Scrivo con l’amaro in bocca per il lungo viaggio affrontato due giorni fa e organizzato nel giro di un pomeriggio, scrivo per tutte le cose lasciate in sospeso nella mia città pur di lavorare tre mesi, per le aspettative tradite, per i progetti, le idee e anche per i timori maturati in queste ultime ore e per tutta un’altra serie di ragioni interiori che soltanto chi ama questo lavoro e lo svolge con passione potrebbe comprendere. Scrivo infine anche per i soldi investiti nello spostamento, soldi che nessuno mi rimborserà.
Credo sia ora di tornare a considerare gli insegnanti. Quello che mi è accaduto ieri è inammissibile e sarebbe potuto capitare anche ad una docente residente in Sicilia, in Sardegna o nelle regioni più a sud dello Stivale. Non è ammissibile che si possa partire da lontano per poi raggiungere un posto di lavoro che non esiste. Credere che i docenti precari debbano essere a totale disposizione del sistema scuola appartiene ad una forma mentis che deve essere cambiata. I precari sono privi di tutele, se non consultano nei tempi -sempre risicati- i siti degli USP rischiano di perdere un anno di lavoro, se una mail di convocazione da graduatorie di istituto finisce nella casella spam rischiano di non occupare il posto che gli spetta di diritto dopo anni di sacrificio per raggiungere un certo punteggio. E non è concepibile, per chi abita a centinaia di chilometri di distanza, ricevere un avviso di presa di servizio 24 ore prima della stessa. E’ irrispettoso della dignità dei lavoratori in quanto tali e del loro essere donne o uomini con degli affetti, con ambizioni e programmi inseguiti altrove in attesa di sostituire dei colleghi.
La mia posizione di precaria da tre anni, con quello appena cominciato quattro, è tale in virtù del fatto che non ho mai potuto prendere parte ad uno straccio di concorso.
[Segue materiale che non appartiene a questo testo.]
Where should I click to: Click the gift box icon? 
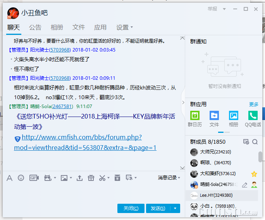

Aspetto l’ordinario dal 2019.
Concludo dicendo che la scuola non è colpevole di quanto accaduto, ma lo è un sistema che viene alimentato oramai da troppo tempo. Chi parla di sacrifici e di gavetta evidentemente non possiede abbastanza capacità critica per distanziarsi, almeno nella teoria, da una metodologia inopportuna e irriguardosa per la categoria degli insegnanti precari, che pure servono a mandare avanti la baracca.